Publié le 14 janvier 2026 à 13h44. Pour la première fois depuis sa création, un équipage de la Station spatiale internationale (ISS) doit effectuer un retour anticipé sur Terre en raison d’une urgence médicale, un événement qui souligne les limites des soins de santé dans l’espace.
- Un astronaute souffre d’une maladie qui ne peut être traitée adéquatement à bord de l’ISS.
- Le retour de l’équipage “Crew 11” est prévu ce soir, avec un amerrissage prévu au large des côtes californiennes demain matin.
- La clé symbolique de l’ISS a été remise à l’équipage russe restant.

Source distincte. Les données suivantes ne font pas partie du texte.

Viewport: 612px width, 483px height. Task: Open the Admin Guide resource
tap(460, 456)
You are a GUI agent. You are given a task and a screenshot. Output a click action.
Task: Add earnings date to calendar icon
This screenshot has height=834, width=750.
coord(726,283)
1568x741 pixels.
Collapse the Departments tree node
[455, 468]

La NASA se montre discrète sur la nature exacte de la maladie et l’identité de l’astronaute concerné, se limitant à indiquer que son état est stable et qu’un rétablissement complet est attendu. Cette situation inédite met en lumière les défis posés par les soins médicaux en environnement spatial, où les ressources sont limitées et les conditions particulières exigent des adaptations spécifiques.
Les quatre astronautes de “Crew 11” – Zena Cardman et Michael Fincke de la NASA, Kimiya Yui de l’agence spatiale japonaise JAXA et Oleg Platonov de Roscosmos – ont fait leurs adieux aux trois collègues qui restent à bord de l’ISS lors d’une cérémonie retransmise en direct. Le commandant américain a symboliquement remis la clé de la station à son successeur russe. L’équipage complet de l’ISS compte donc toujours sept membres.

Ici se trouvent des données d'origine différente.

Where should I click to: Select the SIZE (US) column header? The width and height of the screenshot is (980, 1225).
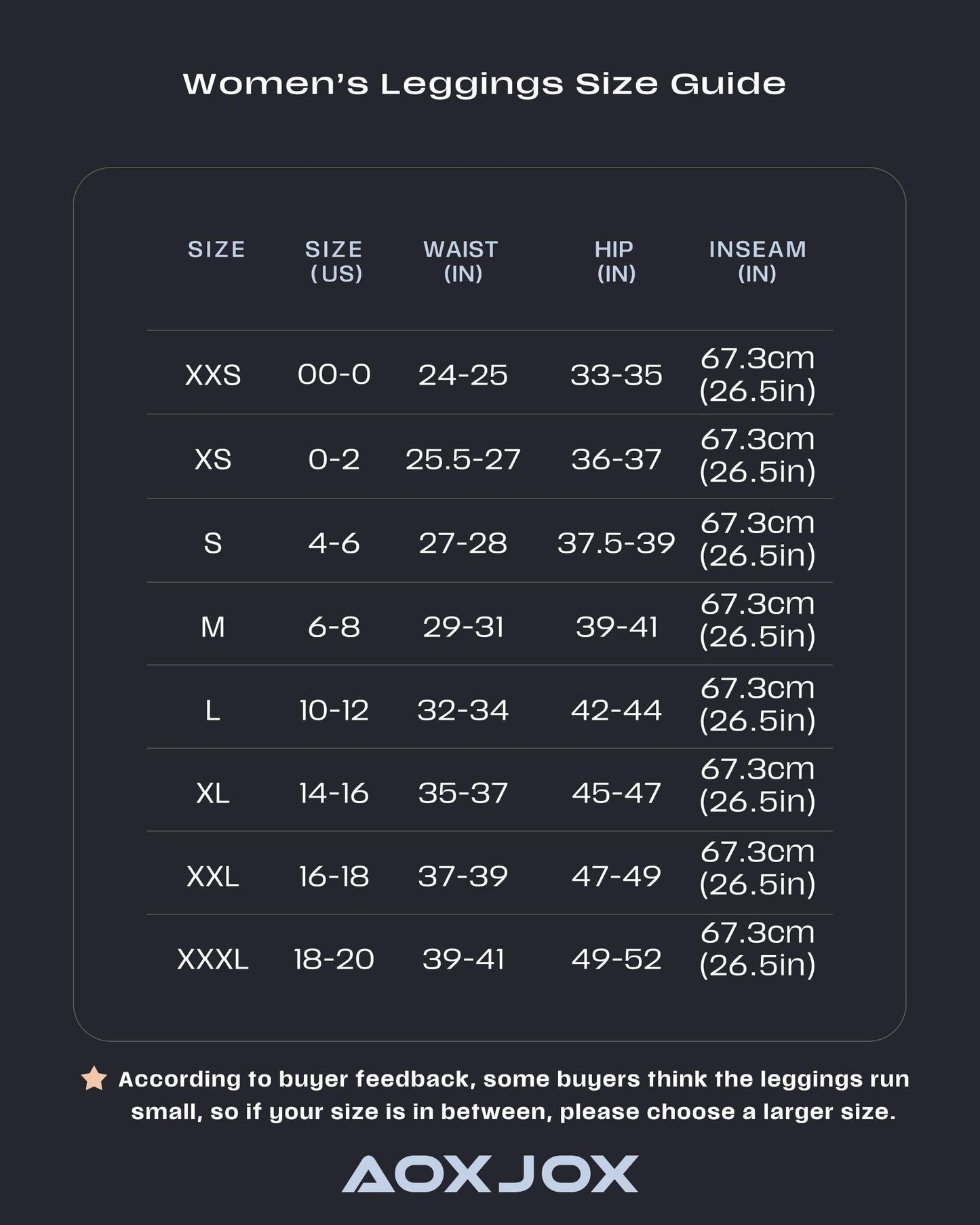(334, 261)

Le vaisseau spatial Crew Dragon doit se désamarrer ce mercredi soir à 23h00, heure d’Europe centrale. Après quelques orbites autour de la Terre, la capsule devrait amerrir au large des côtes californiennes jeudi matin à 9h40. Le lieu précis d’atterrissage sera déterminé en fonction des conditions météorologiques.
Les limites des soins médicaux dans l’espace
Les soins médicaux disponibles à bord de l’ISS sont conçus pour traiter des problèmes mineurs tels que les maux de tête, les nausées ou les blessures superficielles. Deux membres d’équipage, formés en tant que « médecins de l’équipage », disposent de connaissances médicales de base et sont assistés par des médecins au sol qui leur fournissent des conseils par radio ou visioconférence. Une trousse d’urgence contenant des médicaments, des bandages, un défibrillateur et d’autres fournitures médicales est également à disposition. Cependant, ces ressources ne suffisent pas pour des interventions chirurgicales ou des diagnostics complexes, rendant nécessaire un retour sur Terre dans les cas graves.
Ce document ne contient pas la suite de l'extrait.